> _The problem_
Each line that includes the word "сваю" should be copied from the records.

> _Supplied records_
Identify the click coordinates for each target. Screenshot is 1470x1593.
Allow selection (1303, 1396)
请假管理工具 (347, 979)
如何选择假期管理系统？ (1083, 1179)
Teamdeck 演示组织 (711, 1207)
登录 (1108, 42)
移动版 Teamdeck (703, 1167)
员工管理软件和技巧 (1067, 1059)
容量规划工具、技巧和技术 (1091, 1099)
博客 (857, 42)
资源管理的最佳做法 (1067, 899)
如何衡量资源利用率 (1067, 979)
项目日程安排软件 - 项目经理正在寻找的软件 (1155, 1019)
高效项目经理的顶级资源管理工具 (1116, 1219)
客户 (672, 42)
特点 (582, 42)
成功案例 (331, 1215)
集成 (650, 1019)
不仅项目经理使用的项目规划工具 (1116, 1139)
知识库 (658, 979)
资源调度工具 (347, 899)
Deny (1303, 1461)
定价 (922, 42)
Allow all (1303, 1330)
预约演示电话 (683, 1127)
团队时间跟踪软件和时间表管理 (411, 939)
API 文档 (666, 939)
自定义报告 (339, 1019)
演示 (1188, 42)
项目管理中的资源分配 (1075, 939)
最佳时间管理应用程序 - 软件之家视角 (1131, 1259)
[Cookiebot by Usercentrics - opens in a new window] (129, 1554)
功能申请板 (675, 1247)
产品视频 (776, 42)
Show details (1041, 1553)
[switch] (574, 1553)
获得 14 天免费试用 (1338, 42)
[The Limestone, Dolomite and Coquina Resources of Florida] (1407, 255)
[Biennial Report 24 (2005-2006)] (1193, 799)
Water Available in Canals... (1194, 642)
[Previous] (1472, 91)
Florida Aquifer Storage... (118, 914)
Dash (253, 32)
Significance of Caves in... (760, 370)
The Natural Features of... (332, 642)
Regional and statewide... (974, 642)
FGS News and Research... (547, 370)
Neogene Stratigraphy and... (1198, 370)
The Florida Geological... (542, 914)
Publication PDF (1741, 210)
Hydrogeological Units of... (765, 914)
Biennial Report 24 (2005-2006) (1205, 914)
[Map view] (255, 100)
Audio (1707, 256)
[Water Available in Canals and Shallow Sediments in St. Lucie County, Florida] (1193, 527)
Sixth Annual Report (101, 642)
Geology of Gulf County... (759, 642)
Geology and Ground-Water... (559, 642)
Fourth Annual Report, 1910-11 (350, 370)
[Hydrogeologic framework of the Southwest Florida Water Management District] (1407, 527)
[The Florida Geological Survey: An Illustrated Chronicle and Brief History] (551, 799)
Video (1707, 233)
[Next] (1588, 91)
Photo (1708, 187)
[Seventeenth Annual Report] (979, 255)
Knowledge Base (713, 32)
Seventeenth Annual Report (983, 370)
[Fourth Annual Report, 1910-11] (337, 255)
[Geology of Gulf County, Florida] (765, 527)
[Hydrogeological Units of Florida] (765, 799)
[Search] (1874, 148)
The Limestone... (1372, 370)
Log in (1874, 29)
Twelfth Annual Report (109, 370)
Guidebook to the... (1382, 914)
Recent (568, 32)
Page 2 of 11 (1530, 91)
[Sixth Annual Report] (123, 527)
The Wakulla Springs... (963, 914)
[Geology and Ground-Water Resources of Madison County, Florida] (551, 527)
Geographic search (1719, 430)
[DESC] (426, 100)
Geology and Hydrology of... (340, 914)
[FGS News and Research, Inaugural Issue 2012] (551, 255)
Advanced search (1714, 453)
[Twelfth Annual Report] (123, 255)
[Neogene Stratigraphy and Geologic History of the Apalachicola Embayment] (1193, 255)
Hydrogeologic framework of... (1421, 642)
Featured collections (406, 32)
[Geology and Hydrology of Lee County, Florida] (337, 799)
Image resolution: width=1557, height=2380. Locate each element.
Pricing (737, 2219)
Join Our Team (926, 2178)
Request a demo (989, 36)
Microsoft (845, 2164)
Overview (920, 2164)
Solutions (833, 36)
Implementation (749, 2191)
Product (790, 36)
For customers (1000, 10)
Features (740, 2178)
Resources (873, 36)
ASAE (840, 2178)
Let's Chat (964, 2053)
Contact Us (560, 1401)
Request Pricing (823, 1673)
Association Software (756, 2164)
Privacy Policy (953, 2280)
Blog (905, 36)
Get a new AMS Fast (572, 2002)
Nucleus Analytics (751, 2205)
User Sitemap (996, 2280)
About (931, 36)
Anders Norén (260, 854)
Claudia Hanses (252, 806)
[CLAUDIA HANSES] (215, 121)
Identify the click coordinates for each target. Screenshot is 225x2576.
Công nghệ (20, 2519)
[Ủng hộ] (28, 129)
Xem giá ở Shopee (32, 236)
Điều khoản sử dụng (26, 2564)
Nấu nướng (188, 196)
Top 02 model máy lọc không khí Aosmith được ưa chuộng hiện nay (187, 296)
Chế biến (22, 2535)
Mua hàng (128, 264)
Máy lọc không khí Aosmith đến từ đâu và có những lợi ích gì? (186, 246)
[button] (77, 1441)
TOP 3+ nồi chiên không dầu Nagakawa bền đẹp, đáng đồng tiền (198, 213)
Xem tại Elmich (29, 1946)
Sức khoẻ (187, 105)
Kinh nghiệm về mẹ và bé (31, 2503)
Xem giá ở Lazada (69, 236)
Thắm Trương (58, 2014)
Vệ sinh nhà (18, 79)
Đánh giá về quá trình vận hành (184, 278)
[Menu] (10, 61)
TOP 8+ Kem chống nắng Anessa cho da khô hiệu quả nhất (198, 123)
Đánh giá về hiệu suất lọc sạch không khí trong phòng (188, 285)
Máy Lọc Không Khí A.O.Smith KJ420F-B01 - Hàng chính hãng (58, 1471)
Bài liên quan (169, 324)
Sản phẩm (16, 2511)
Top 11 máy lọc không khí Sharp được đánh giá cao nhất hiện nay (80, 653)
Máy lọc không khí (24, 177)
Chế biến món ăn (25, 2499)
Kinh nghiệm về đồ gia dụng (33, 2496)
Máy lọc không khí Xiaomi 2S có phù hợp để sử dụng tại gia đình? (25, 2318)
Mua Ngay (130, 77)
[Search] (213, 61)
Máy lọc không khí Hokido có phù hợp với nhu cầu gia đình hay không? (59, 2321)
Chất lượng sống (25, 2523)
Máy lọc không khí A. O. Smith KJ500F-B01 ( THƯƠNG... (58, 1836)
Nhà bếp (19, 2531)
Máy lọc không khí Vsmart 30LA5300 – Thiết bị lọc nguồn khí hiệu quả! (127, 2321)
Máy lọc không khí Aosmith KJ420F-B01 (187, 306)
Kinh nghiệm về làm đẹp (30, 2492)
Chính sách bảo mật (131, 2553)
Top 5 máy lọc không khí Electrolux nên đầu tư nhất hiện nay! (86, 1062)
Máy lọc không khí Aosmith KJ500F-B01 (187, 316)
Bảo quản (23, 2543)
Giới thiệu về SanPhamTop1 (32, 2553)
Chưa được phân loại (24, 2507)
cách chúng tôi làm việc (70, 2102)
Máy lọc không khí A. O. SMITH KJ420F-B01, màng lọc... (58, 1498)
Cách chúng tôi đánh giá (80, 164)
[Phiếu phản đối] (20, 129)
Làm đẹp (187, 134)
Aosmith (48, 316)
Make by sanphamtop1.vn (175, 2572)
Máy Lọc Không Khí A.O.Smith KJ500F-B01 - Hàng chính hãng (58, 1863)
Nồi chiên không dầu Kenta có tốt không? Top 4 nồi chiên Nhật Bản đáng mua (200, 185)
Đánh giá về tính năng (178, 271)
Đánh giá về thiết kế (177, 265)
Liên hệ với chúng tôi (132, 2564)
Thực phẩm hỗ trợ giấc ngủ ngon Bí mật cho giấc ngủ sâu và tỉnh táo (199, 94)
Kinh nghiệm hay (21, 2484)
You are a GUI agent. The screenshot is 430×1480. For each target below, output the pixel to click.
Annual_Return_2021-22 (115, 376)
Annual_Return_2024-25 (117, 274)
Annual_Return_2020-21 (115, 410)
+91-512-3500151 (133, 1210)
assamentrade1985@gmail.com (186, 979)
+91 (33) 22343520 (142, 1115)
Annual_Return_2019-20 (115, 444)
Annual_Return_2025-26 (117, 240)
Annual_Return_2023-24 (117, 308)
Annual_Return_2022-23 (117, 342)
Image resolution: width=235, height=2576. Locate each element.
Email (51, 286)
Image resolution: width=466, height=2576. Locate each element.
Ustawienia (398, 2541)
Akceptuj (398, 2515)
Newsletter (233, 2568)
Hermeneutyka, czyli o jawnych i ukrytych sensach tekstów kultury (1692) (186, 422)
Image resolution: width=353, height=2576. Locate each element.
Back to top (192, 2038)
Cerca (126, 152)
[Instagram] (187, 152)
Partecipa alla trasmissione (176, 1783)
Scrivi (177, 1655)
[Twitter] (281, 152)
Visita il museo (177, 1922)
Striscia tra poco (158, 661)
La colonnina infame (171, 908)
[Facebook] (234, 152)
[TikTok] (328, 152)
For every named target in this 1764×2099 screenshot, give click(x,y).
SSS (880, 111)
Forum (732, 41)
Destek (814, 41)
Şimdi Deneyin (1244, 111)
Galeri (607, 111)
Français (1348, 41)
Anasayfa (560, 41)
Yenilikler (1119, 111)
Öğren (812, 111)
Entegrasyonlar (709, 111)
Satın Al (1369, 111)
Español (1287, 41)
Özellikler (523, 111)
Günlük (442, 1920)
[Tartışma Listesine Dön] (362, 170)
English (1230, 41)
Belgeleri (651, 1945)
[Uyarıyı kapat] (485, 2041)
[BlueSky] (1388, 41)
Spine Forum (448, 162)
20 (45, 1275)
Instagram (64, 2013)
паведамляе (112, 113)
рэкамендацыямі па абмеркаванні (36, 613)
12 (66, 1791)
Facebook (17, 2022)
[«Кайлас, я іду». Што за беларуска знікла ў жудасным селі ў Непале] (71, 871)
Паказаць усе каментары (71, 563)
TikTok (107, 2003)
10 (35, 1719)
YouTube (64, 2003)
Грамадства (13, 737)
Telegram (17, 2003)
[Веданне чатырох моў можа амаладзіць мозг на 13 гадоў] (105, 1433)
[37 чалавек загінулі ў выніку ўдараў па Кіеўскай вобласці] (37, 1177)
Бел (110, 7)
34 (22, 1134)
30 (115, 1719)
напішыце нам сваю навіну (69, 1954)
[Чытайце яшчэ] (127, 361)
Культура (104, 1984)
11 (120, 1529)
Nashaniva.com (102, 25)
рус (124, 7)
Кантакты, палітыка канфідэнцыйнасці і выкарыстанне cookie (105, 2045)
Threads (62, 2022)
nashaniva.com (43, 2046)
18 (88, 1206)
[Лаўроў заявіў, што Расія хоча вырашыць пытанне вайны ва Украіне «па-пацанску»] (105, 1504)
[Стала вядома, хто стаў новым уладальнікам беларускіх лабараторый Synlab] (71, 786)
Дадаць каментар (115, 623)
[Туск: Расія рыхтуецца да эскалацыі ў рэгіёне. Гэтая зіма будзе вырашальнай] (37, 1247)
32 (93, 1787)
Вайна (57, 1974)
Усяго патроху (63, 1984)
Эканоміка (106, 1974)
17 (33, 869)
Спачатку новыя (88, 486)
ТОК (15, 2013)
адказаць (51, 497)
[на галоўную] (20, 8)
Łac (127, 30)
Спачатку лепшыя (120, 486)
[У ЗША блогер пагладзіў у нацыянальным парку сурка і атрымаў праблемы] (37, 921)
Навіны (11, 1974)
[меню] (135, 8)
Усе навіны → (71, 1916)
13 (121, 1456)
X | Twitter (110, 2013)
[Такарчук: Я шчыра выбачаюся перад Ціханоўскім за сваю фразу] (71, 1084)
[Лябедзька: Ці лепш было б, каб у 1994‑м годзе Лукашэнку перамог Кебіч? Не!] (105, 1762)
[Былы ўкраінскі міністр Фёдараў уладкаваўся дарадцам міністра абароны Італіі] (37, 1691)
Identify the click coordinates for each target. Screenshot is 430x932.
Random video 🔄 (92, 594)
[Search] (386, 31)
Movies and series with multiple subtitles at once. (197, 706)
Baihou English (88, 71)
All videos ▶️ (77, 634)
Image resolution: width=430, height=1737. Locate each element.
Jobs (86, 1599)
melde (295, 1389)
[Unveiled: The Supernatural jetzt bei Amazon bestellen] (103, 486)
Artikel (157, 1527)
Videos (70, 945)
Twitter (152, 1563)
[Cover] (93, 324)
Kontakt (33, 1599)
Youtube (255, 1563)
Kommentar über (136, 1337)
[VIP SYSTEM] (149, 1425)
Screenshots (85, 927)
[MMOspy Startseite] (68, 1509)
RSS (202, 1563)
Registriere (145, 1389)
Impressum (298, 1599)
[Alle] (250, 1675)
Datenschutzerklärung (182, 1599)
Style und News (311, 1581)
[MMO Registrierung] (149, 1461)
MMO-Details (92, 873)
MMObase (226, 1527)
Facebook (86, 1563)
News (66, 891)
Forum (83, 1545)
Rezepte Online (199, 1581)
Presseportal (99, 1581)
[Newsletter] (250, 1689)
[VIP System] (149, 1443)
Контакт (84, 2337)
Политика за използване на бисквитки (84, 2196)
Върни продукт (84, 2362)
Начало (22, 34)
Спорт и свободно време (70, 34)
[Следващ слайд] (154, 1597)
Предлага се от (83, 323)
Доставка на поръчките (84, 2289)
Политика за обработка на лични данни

> _Response to the exercise_
напішыце нам сваю навіну (69, 1954)
[Такарчук: Я шчыра выбачаюся перад Ціханоўскім за сваю фразу] (71, 1084)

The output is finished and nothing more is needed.